Mermaid Maritime Public Company Limited reported total revenue of US$ 77.8 million, up 5% year-on-year. Revenue growth from subsea business was backed by 10% year-on-year higher day rates of total own vessels, notwithstanding average subsea vessel utilization rate in 3QFY14 was 66%, slightly lower than 75% in 3QFY13. Revenue from drilling business significantly increased with MTR‐2 operating at 91% utilization.
Mermaid has been actively marketing MTR‐1 to secure either a sale or work for accommodation barge support unit contracts. The MTR‐2 is currently on a 2‐year drilling contract in Indonesia with Chevron. The unit is presently on work‐over mode for a limited time and is expected to resume normal drilling upon Chevron’s permits being approved by the Indonesian Government. MTR-2 is then expected to continue working until the end of the contract in mid to end 2015.
Equity income increased from loss of USD 0.3 million in 3QFY13 to profits of US$ 23.1 million in 3QFY14 due to contribution from Mermaid’s 33.8%‐owned associate company Asia Offshore Drilling (“AOD”). AOD’s three high‐specification jack‐up rigs have commenced their three‐year contracts with Saudi Aramco since 4QFY13.
Gross profit declined slightly 7% year-on-year to stand at 29% gross margins resulting from one of subsea vessels on standby throughout 3QFY14 which is now resuming work, while SG&A rose by 7% year-on-year to US$ 22.6 million due to increased personnel in the Middle East region to accommodate for growth. All in, EBITDA increased 24% year-on-year to US$ 58.0 million.
Pursues Opportunistic Growth
Mermaid has an optimistic perspective that the outlook in oil and gas industries will remain positive in the next 12 months, given steady oil price and continued spending in exploration and production from oil & gas companies.

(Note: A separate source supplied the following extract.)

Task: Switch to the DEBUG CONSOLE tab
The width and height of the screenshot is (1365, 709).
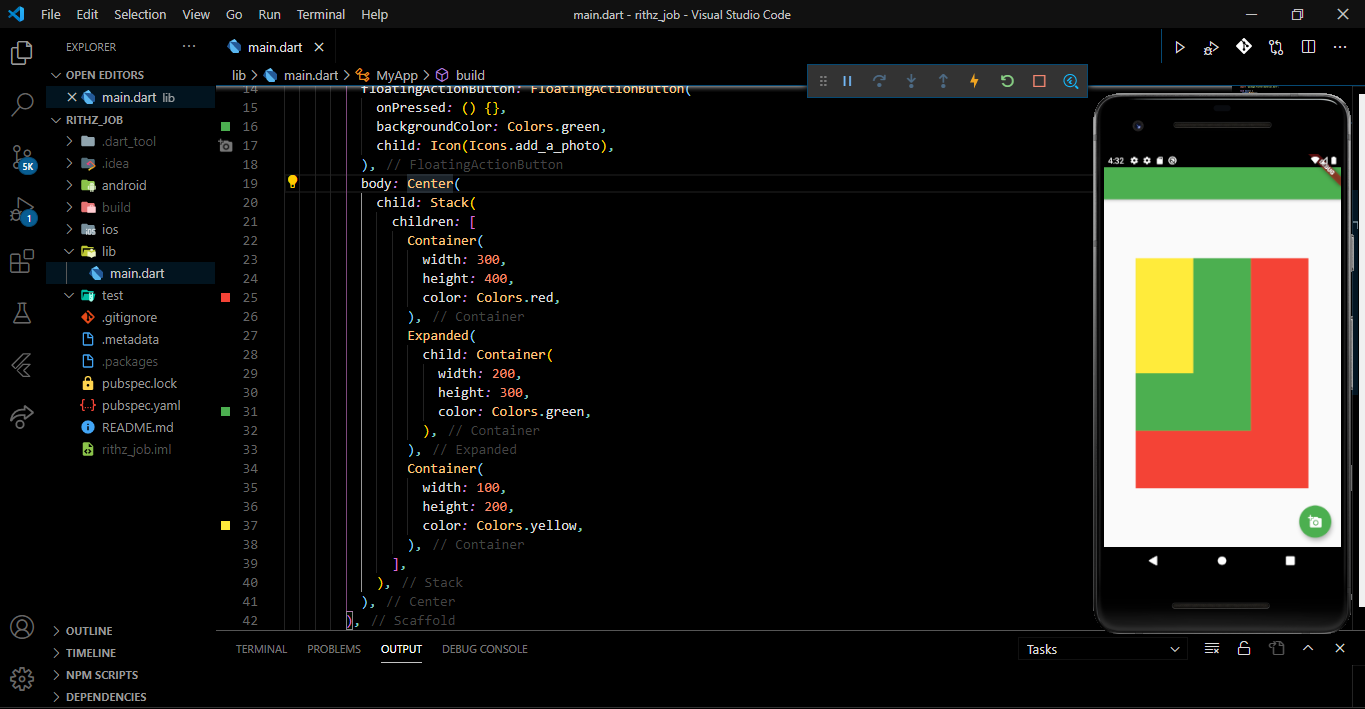Action: [485, 649]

Mermaid continues to see stable demand for its subsea vessels and related services as evidenced by contract awards secured as well as ongoing additional requirements from both potential and ongoing customers. This is attributed from steady oil & gas offshore production and exploration activities achieved from satisfactory level of fossil energy prices coupled with World’s economic recoveries led by major developed countries.
Mermaid also continues to emphasize on achieving high vessel utilization while at the same time, focusing on value‐added services to customers and longer contract durations in growth areas e.g. South East Asia, the Middle East and the North Sea. Mermaid has placed an order for a new dive support and construction vessel with delivery scheduled for 2016.

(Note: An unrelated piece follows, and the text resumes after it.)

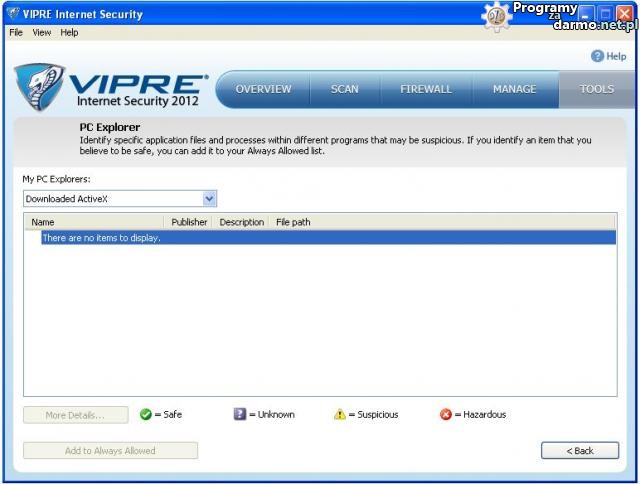Switch to the Overview tab
640x484 pixels.
click(263, 89)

The demand‐supply dynamics of the tender rig market appears to remain favorable in particular for newer units. In January 2014, Mermaid placed an order for new build tender rigs MTR‐3 and MTR‐4 with delivery scheduled for 2016 and both rigs are currently in their design phase.
The overall demand for jack‐up drilling rigs has improved globally and the demand for premium jack‐up rigs has remained strong in all relevant regions, particularly in Asia and the Middle East. Oil and gas companies continue to show their preference for newer rigs such as those owned by AOD, an associated company which Mermaid holds 33.8% stake.